§ **What this task involves**
Transcribe exactly everything in the data below from the line containing "Screen dimensions: 898x692" down to the line containing "Task: Click crystal", both lines included and nothing further.
Content starts
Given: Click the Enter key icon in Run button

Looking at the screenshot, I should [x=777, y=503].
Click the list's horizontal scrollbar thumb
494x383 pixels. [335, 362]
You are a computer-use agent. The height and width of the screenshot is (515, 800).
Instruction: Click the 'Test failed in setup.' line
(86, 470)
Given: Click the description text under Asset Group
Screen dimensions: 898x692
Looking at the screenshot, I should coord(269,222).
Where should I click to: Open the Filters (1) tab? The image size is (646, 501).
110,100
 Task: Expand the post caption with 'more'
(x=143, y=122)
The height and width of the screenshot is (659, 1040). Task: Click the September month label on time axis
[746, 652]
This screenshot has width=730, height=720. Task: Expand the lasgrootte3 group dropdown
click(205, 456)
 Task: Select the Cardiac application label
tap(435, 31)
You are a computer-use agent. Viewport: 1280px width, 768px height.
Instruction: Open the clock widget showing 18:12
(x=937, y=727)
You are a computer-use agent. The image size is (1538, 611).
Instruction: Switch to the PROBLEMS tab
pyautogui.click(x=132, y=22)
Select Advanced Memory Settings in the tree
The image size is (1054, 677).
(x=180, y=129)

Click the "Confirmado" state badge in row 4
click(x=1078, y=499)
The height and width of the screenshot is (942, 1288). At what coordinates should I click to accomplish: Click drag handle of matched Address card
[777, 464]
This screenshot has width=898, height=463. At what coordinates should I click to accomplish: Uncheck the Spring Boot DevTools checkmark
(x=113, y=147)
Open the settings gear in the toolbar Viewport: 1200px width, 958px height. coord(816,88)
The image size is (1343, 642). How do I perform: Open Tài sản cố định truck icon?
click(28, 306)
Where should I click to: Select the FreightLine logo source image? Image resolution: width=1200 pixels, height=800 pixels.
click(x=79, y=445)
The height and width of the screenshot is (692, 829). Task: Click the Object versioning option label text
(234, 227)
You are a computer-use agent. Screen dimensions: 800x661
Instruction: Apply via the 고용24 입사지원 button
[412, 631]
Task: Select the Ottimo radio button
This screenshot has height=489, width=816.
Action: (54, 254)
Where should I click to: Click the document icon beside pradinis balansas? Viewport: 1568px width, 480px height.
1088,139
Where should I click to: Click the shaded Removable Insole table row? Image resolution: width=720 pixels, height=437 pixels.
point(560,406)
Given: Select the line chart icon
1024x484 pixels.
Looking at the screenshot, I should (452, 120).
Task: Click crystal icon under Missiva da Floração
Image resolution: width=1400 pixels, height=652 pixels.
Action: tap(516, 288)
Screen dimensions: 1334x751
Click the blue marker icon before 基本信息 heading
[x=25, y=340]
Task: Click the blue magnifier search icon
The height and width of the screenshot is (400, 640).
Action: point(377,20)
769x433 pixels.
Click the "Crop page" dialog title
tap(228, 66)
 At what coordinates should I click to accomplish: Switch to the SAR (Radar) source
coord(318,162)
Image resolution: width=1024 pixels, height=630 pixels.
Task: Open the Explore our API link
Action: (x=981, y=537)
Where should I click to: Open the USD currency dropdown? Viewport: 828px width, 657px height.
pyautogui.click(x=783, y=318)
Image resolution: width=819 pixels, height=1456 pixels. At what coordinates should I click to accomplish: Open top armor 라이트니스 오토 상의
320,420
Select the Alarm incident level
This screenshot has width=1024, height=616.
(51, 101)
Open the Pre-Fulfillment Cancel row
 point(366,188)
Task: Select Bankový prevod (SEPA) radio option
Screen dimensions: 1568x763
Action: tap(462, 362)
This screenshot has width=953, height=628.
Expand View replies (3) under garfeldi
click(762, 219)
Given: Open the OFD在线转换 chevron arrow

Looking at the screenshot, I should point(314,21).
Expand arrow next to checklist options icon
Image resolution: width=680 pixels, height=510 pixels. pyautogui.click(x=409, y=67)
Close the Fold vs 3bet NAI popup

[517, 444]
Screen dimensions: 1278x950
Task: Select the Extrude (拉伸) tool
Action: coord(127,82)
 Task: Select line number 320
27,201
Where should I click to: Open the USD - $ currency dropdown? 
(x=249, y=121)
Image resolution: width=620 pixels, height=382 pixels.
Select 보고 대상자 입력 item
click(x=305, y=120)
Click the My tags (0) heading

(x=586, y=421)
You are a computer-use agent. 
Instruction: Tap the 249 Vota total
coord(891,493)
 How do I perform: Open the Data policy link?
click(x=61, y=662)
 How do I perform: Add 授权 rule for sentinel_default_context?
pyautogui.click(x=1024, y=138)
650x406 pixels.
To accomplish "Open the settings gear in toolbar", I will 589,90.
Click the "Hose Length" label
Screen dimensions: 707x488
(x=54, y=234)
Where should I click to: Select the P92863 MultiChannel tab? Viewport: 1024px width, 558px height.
Content ends
§ **Problem solution**
Screen dimensions: 898x692
Looking at the screenshot, I should coord(269,222).
Where should I click to: Open the Filters (1) tab? The image size is (646, 501).
110,100
 Task: Expand the post caption with 'more'
(x=143, y=122)
The height and width of the screenshot is (659, 1040). Task: Click the September month label on time axis
[746, 652]
This screenshot has width=730, height=720. Task: Expand the lasgrootte3 group dropdown
click(205, 456)
 Task: Select the Cardiac application label
tap(435, 31)
You are a computer-use agent. Viewport: 1280px width, 768px height.
Instruction: Open the clock widget showing 18:12
(x=937, y=727)
You are a computer-use agent. The image size is (1538, 611).
Instruction: Switch to the PROBLEMS tab
pyautogui.click(x=132, y=22)
Select Advanced Memory Settings in the tree
The image size is (1054, 677).
(x=180, y=129)

Click the "Confirmado" state badge in row 4
click(x=1078, y=499)
The height and width of the screenshot is (942, 1288). At what coordinates should I click to accomplish: Click drag handle of matched Address card
[777, 464]
This screenshot has width=898, height=463. At what coordinates should I click to accomplish: Uncheck the Spring Boot DevTools checkmark
(x=113, y=147)
Open the settings gear in the toolbar Viewport: 1200px width, 958px height. coord(816,88)
The image size is (1343, 642). How do I perform: Open Tài sản cố định truck icon?
click(28, 306)
Where should I click to: Select the FreightLine logo source image? Image resolution: width=1200 pixels, height=800 pixels.
click(x=79, y=445)
The height and width of the screenshot is (692, 829). Task: Click the Object versioning option label text
(234, 227)
You are a computer-use agent. Screen dimensions: 800x661
Instruction: Apply via the 고용24 입사지원 button
[412, 631]
Task: Select the Ottimo radio button
This screenshot has height=489, width=816.
Action: (54, 254)
Where should I click to: Click the document icon beside pradinis balansas? Viewport: 1568px width, 480px height.
1088,139
Where should I click to: Click the shaded Removable Insole table row? Image resolution: width=720 pixels, height=437 pixels.
point(560,406)
Given: Select the line chart icon
1024x484 pixels.
Looking at the screenshot, I should (452, 120).
Task: Click crystal icon under Missiva da Floração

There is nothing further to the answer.